Toxinas fúngicas, también conocidas como micotoxinas o metabolitos secundarios de hongos, son compuestos biológicamente activos producidos por diversos hongos que pueden tener efectos perjudiciales sobre humanos, animales y plantas. Estas toxinas contribuyen a la patogenicidad de los hongos e influyen en la respuesta inmune del huésped, desempeñando un papel importante en el establecimiento y la progresión de las infecciones fúngicas, así como en la seguridad alimentaria.
Tipos y fuentes de toxinas fúngicas
Las toxinas fúngicas son químicamente y biológicamente diversas. Incluyen:
- Micotoxinas: Metabolitos secundarios producidos principalmente por hongos filamentosos como Aspergillus, Fusarium y Penicillium. Las micotoxinas comunes incluyen aflatoxinas, fumonisinas, tricotecenos, ocratoxinas y zearalenona. Estas toxinas contaminan cultivos y alimentos, representando riesgos de intoxicación aguda y enfermedades crónicas como cáncer de hígado e inmunosupresión.
- Toxinas peptídicas: Toxinas basadas en péptidos recientemente identificadas, como la candidalisina producida por Candida albicans, contribuyen a la virulencia fúngica dañando tejidos del huésped y modulando la respuesta inmune.
- Toxinas de alto peso molecular: Algunos hongos patógenos producen moléculas de toxinas más grandes implicadas en el establecimiento de infecciones, aunque su caracterización sigue siendo limitada.
Mecanismos de acción e interacción con el huésped
- Toxicidad celular: Muchas toxinas alteran las membranas celulares, inhiben la síntesis de proteínas o inducen estrés oxidativo, provocando apoptosis o necrosis de las células del huésped.
- Modulación inmune: Toxinas como la gliotoxina de Aspergillus fumigatus afectan las funciones de las células inmunes, incluyendo la inhibición de la secreción de citoquinas por macrófagos y la producción de especies reactivas de oxígeno por neutrófilos, facilitando la evasión y persistencia fúngica.
- Alteración de barreras: Estudios en modelos murinos muestran que los macrófagos subepiteliales ayudan a proteger las células epiteliales del colon de toxinas fúngicas como la gliotoxina y la candidalisina, limitando la absorción de toxinas y manteniendo la integridad de la barrera.
Impacto clínico y ambiental
- Salud humana: La exposición a toxinas fúngicas puede causar una variedad de enfermedades que van desde reacciones alérgicas e inmunosupresión hasta infecciones sistémicas graves y cáncer.
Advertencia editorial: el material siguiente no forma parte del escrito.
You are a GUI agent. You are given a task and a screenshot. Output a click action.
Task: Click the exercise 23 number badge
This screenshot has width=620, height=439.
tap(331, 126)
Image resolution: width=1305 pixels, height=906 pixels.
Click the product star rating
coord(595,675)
Las infecciones oportunistas a menudo implican daños mediadas por toxinas que facilitan la colonización y la invasión, especialmente en individuos inmunocomprometidos.
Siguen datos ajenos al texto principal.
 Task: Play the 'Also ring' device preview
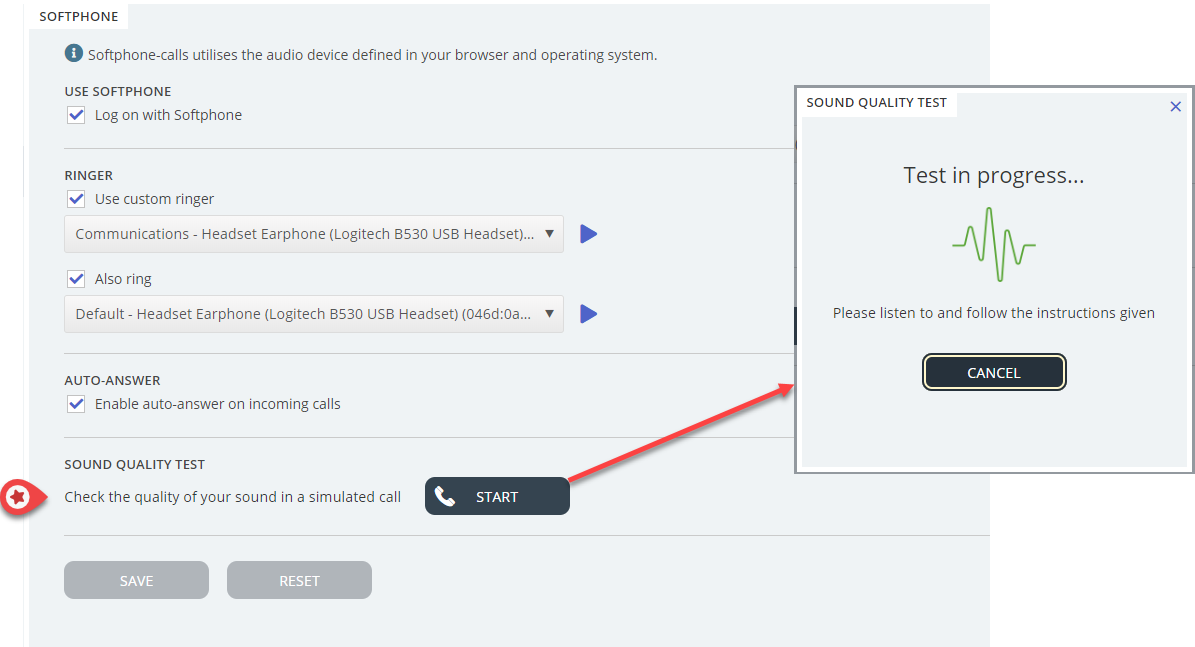click(589, 314)
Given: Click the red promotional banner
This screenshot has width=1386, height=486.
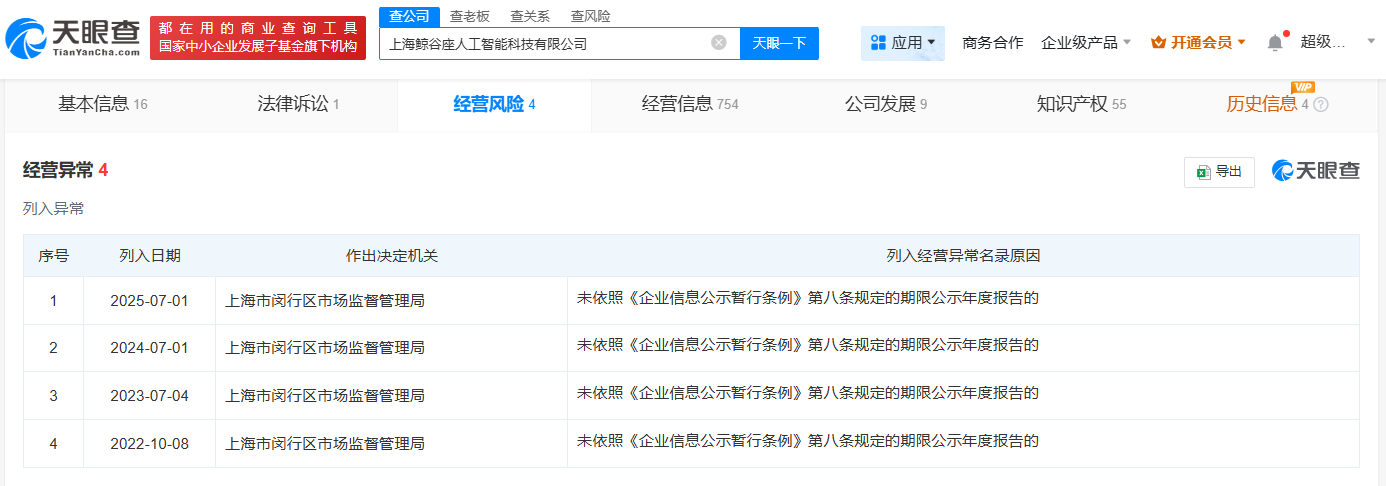Looking at the screenshot, I should [x=258, y=38].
- Agricultura y seguridad alimentaria: La contaminación por micotoxinas conduce a pérdidas significativas de cultivos y amenaza la seguridad alimentaria global. La estabilidad de las micotoxinas en los alimentos dificulta su eliminación y requiere medidas estrictas de detección y control.
Las toxinas fúngicas son compuestos bioactivos potentes que contribuyen a la patogenicidad fúngica y tienen importantes implicaciones para la salud y la economía. Sus diversos mecanismos de acción afectan la inmunidad y la integridad tisular del huésped, subrayando la importancia de la investigación continua sobre la biología de las toxinas fúngicas y las estrategias de control.